Retype all entries exactly, skipping pictures.

─── RAW DATA ───

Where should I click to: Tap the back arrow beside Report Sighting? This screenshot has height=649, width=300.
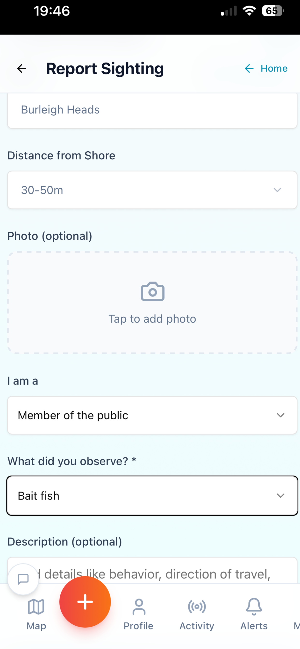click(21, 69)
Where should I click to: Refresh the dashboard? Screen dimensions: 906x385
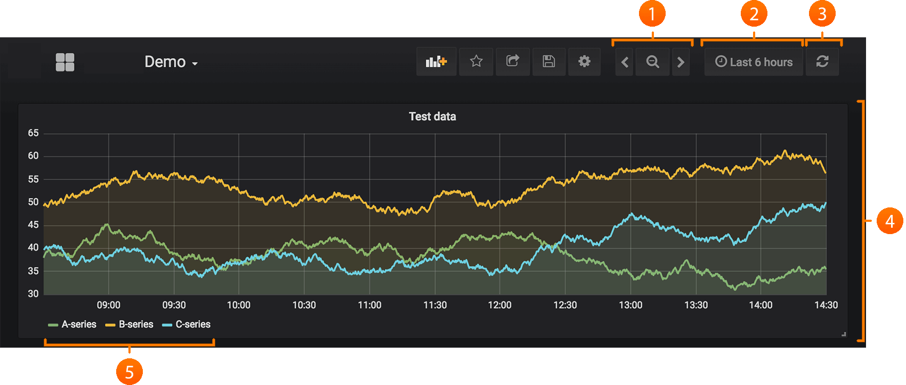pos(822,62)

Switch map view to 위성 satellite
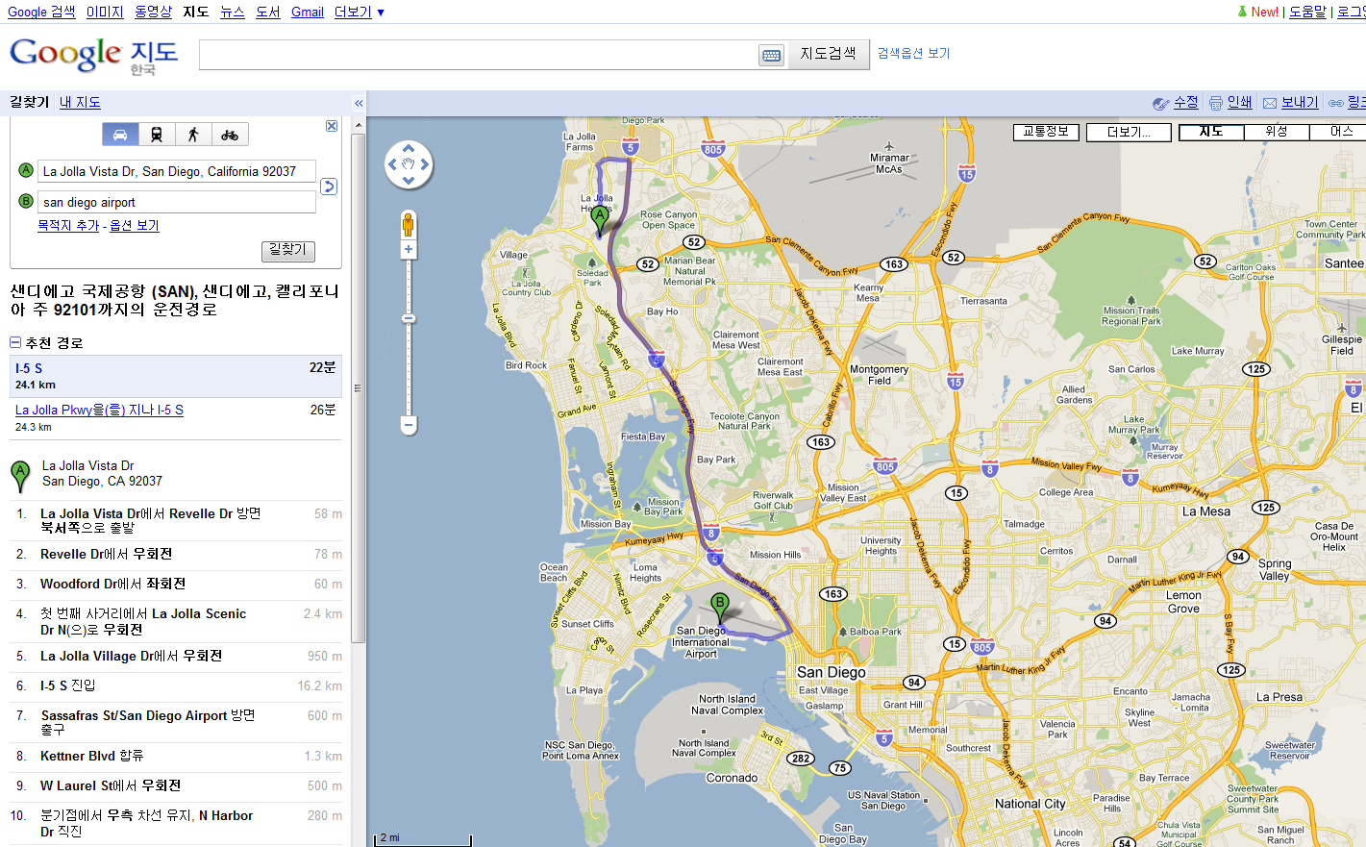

───

### EXERCISE OUTPUT
Where should I click to: Tap the back arrow beside Report Sighting? This screenshot has height=649, width=300.
click(21, 69)
Where should I click to: Refresh the dashboard? Screen dimensions: 906x385
pos(822,62)

Switch map view to 위성 satellite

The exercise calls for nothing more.